Archive for August 17, 2022

Wednesday, August 17, 2022

Nightly Time Machine

Jack Wellborn (tweet):

Nightly Time Machine is a collection of bash scripts that limits macOS’s Time Machine to once per night by only mounting Time Machine disks just before backing up and then unmounting them when Time Machine is finished. Preventing Time Machine disks from automatically mounting when connected also ensures they can be safely disconnected throughout the day.


At its best, Time Machine is “set it and forget it” in that you should never really have to think about it until a backup is needed or a backup disk needs to be replaced. Time Machine by itself is only at its best on desktops. On laptops, where external drives are frequently disconnected, Time Machine becomes a hassle at best and a risk to data at worst. With Nightly Time Machine, Time Machine is “set it and forget it” on laptops.

Earlier this year, I tried solving these problems using network Time Machine, but I gave up with that for my main Mac. I noticed that the Time Machine volume was mounted all off the time, and there was constant network traffic, seemingly because Spotlight was never able to catch up.

For my laptop that mostly acts as a desktop, I actually want the opposite functionality. Frequent backups during the day are good, but I want it to be quiet at night.


Smartphones: a Single Point of Failure


i can’t log in to any of my banks without my phone. Most of the systems in my workplace also require phone app authentication. I can’t do any of those things with just a PC or laptop. Smartphones being the smallest and portable are surely the most lost and stolen. If someone got a hold of my PC or laptop - they would be able to do some damage, but not even close to if they were able to access my phone. Everything everywhere nowadays requires some app.
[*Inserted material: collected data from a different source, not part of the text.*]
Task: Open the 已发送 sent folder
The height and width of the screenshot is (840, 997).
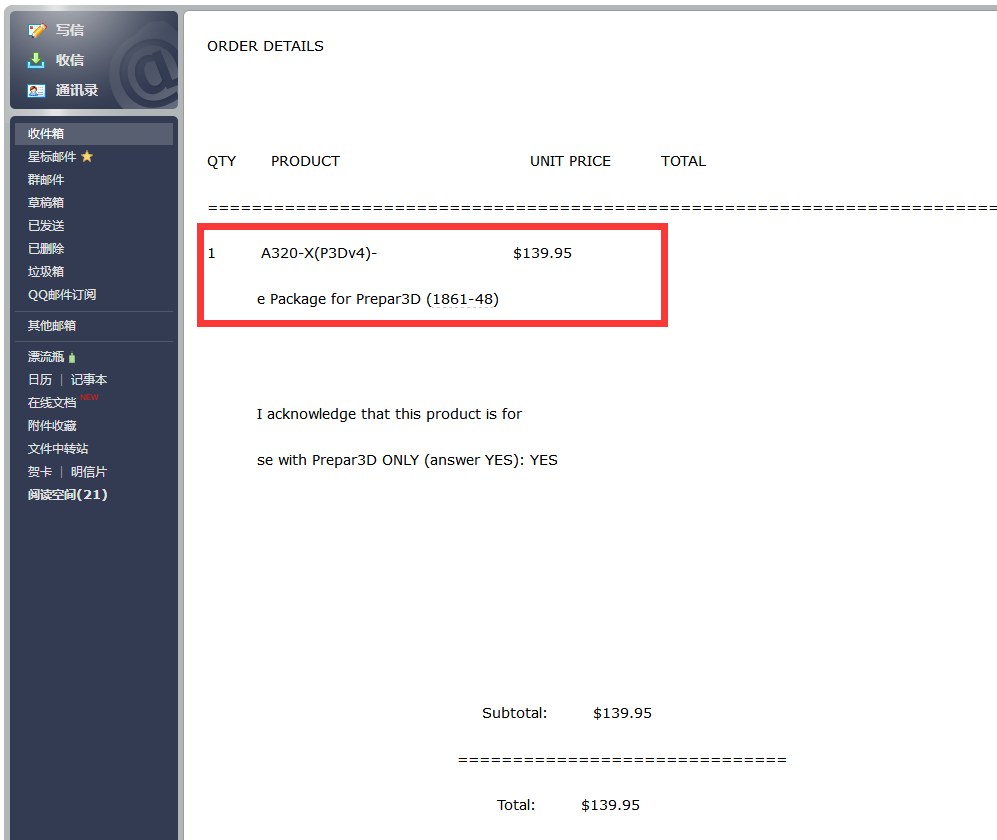Action: (46, 226)
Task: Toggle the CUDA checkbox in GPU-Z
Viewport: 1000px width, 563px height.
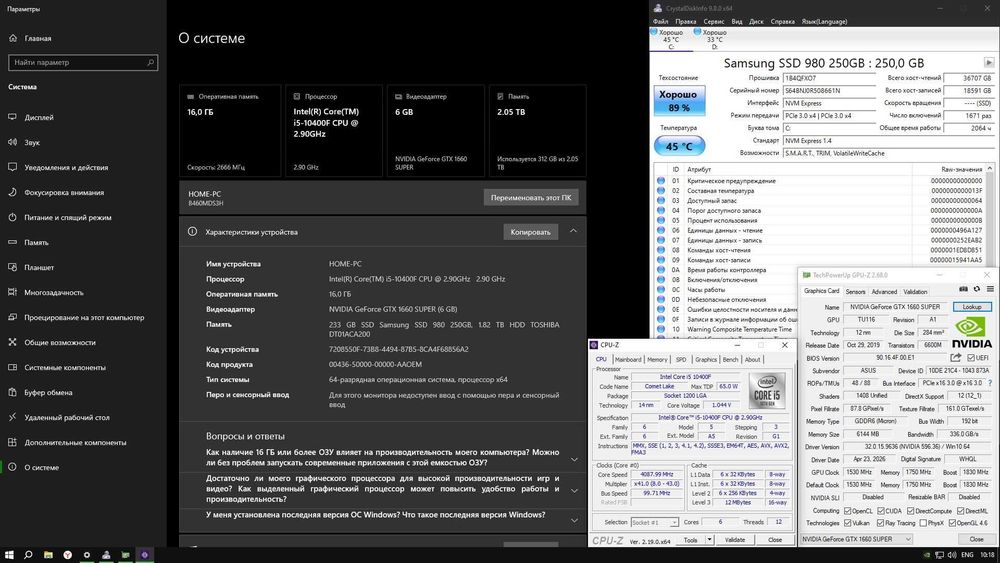Action: (x=881, y=511)
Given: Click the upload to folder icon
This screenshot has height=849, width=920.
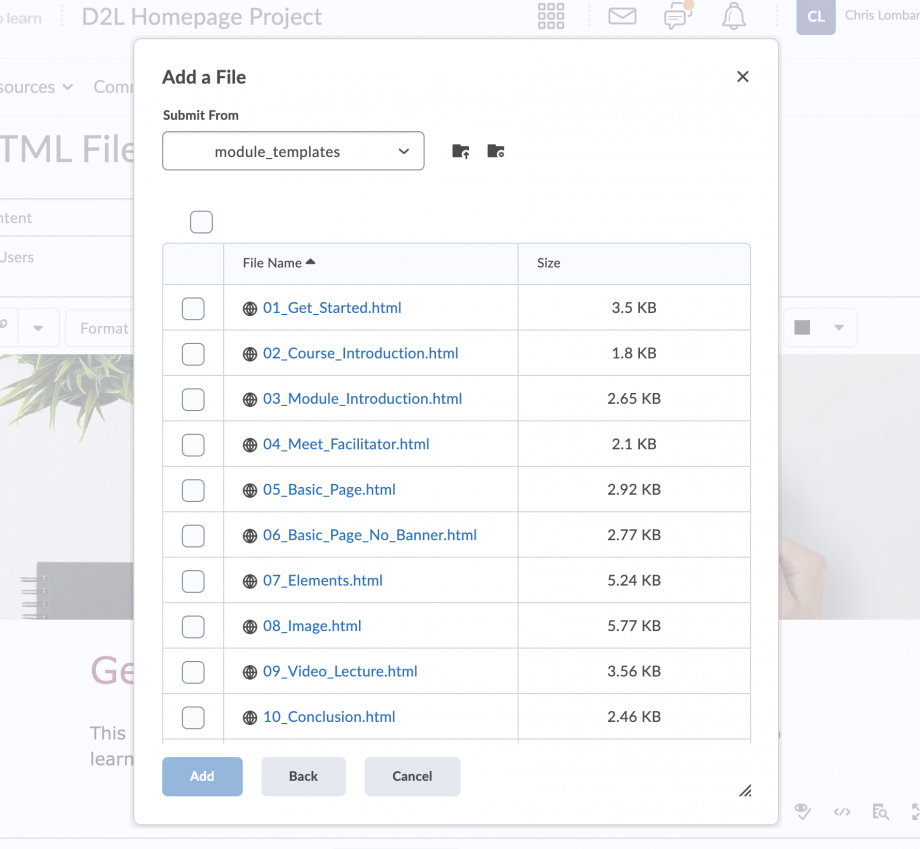Looking at the screenshot, I should (459, 151).
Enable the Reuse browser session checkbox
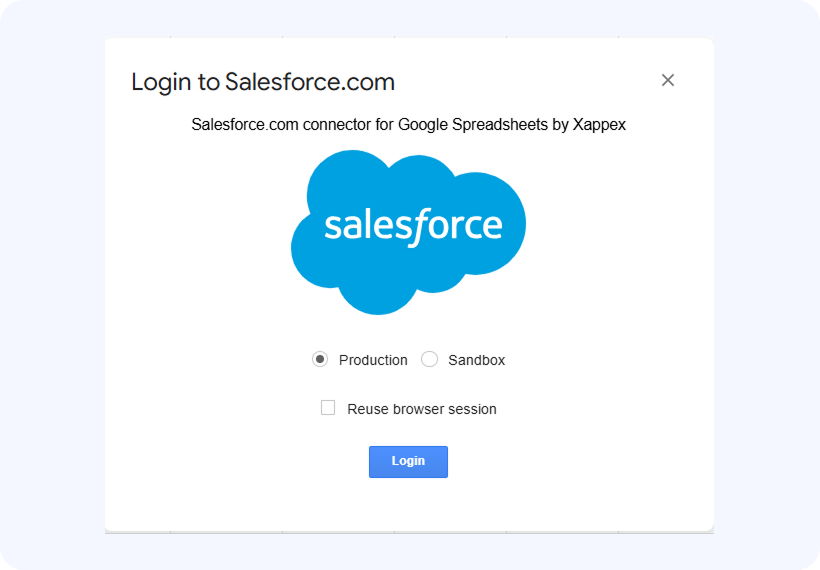820x570 pixels. [x=328, y=408]
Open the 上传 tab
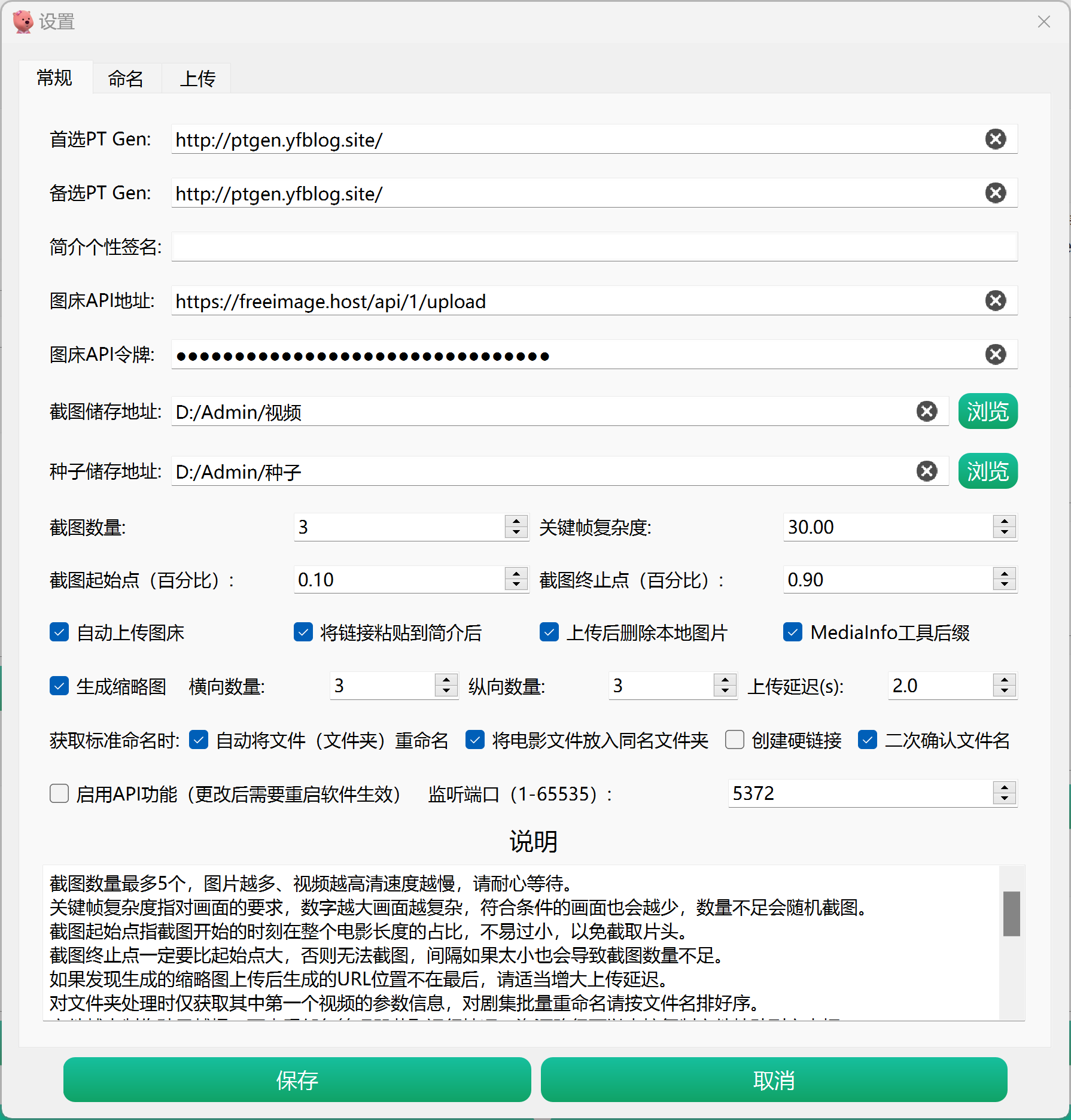1071x1120 pixels. 197,78
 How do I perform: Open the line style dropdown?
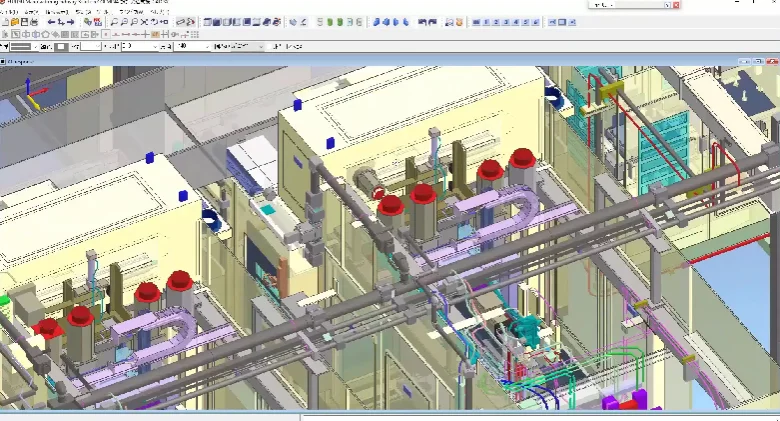[30, 46]
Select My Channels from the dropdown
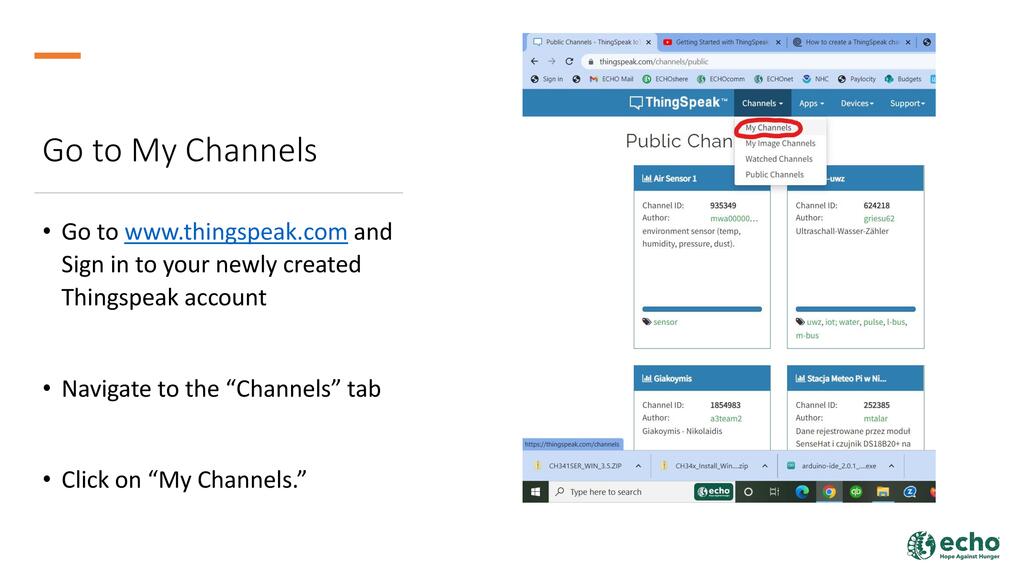Viewport: 1024px width, 576px height. 768,128
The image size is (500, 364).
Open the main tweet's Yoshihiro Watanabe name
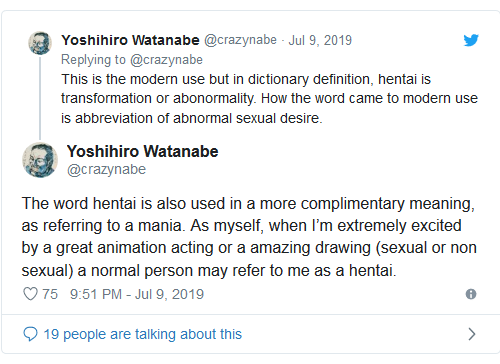[x=143, y=151]
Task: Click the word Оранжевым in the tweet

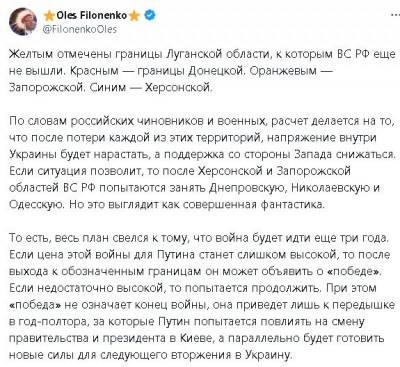Action: [283, 71]
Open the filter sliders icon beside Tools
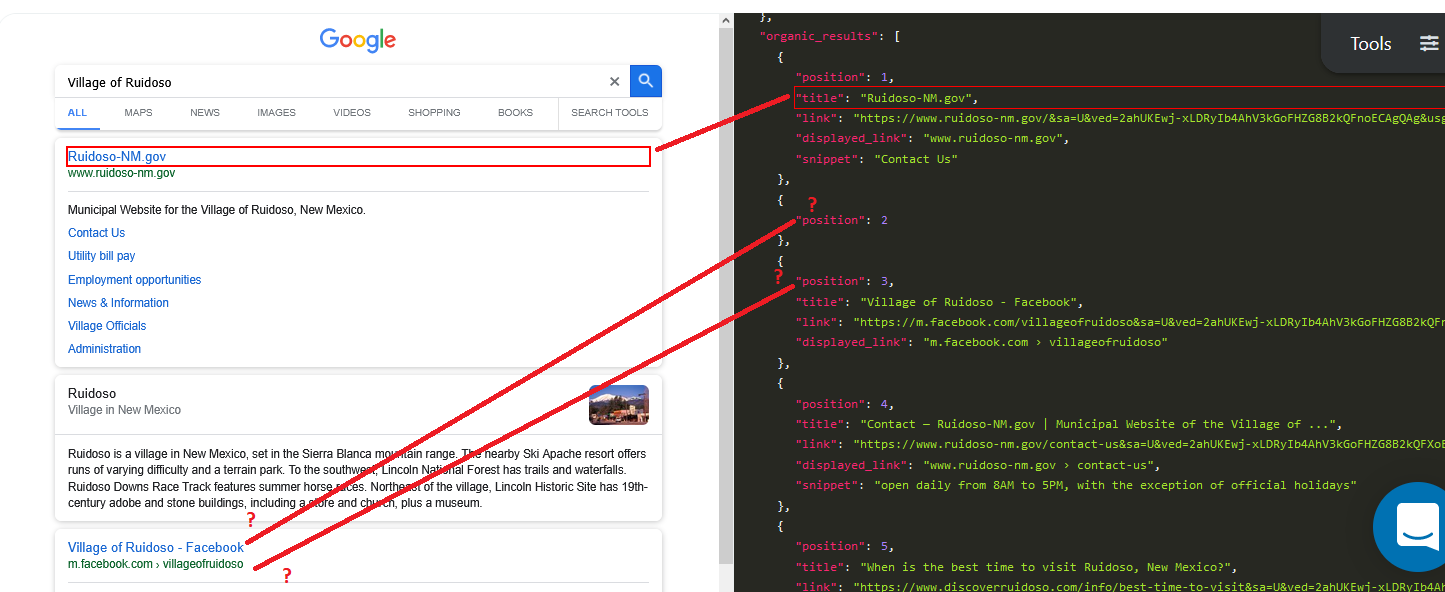Screen dimensions: 1445x592 coord(1428,42)
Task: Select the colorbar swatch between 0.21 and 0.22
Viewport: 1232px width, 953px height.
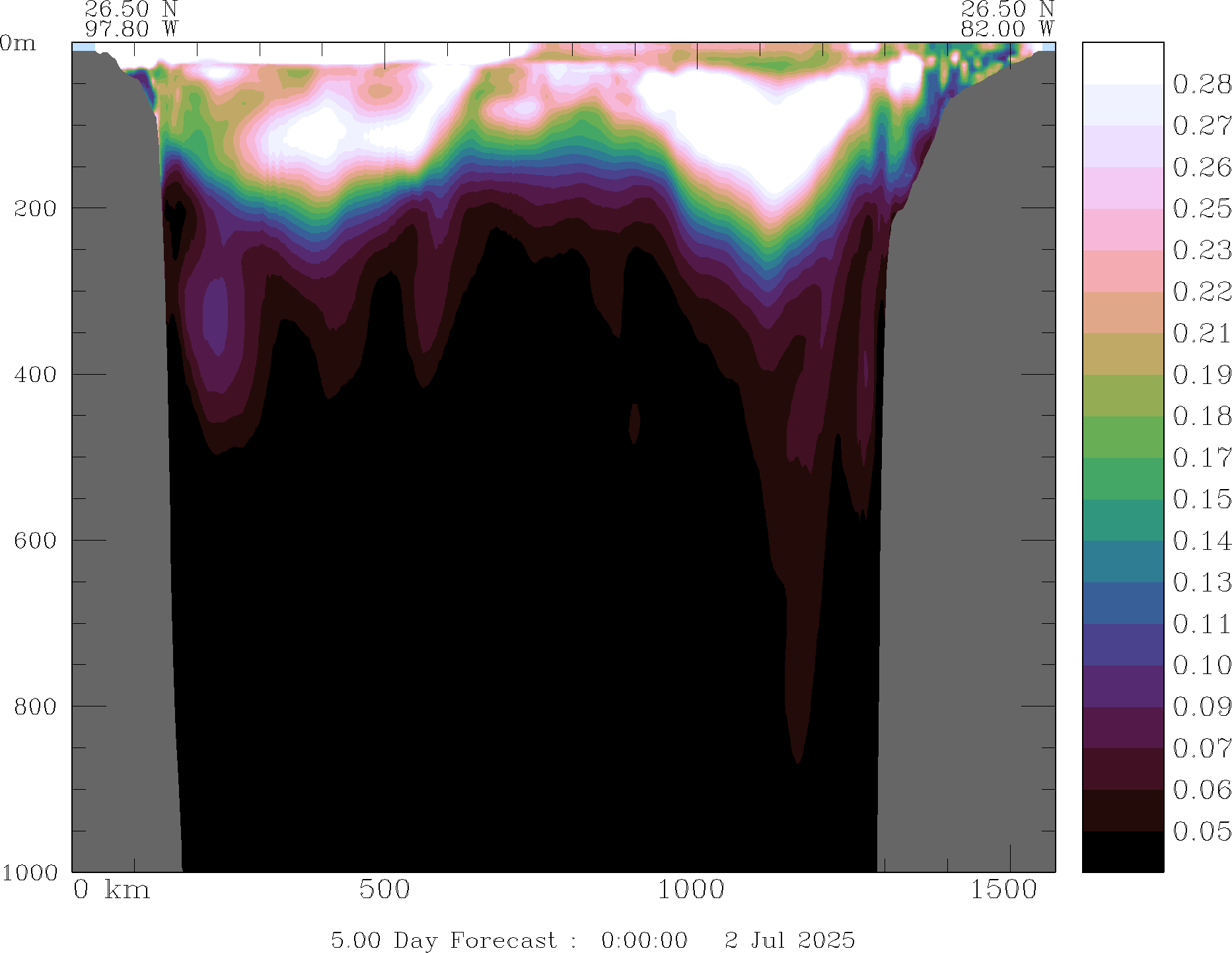Action: (1122, 312)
It seems wrong that Macs and PCs are in some cases now second-class citizens when they should be able to support a superset of the capabilities of a phone (well, aside from SMS).

Being able to run iOS apps on an iPad or Apple Silicon Mac is a potential workaround. As is Google Voice.

Sometimes, as with Symantec VIP Access, there is also a desktop version of the app, but that doesn’t mean that your bank or service actually supports registering multiple devices.


Mac Folklore Radio on ClarisWorks History

Mac Folklore Radio:

The story of how “the best-loved application for the Mac” took on Microsoft Works as told by programmer Bob Hearn in 2003.

Read Macworld’s roundup of integrated packages to see how ClarisWorks 1.0 stacked up against its competition.

This is great stuff. Hearn’s written history has been moved here (via Hacker News).

Mac Folklore Radio:

Steven Levy on why Macintosh developers aren’t scared of Claris, the software company backed by Apple Computer.

Original text from Macworld Magazine, June 1992.

ClarisWorks and other seemingly Macintosh-only products did indeed ship on Windows.

Don’t forget to check out the promotional video.


How Rich Text Can Vanish in QuickLook

Howard Oakley:

Anyone who works predominantly in Dark Mode is reminded of this failure in QuickLook every day. There are workarounds, of course, and ignoring those instructions about using NSColor.textColor seems to work for Rich Text generated by apps, even though they still need to conform to the rules internally.

The root cause is that QuickLook is cutting corners, and won’t take the trouble to parse the Rich Text properly.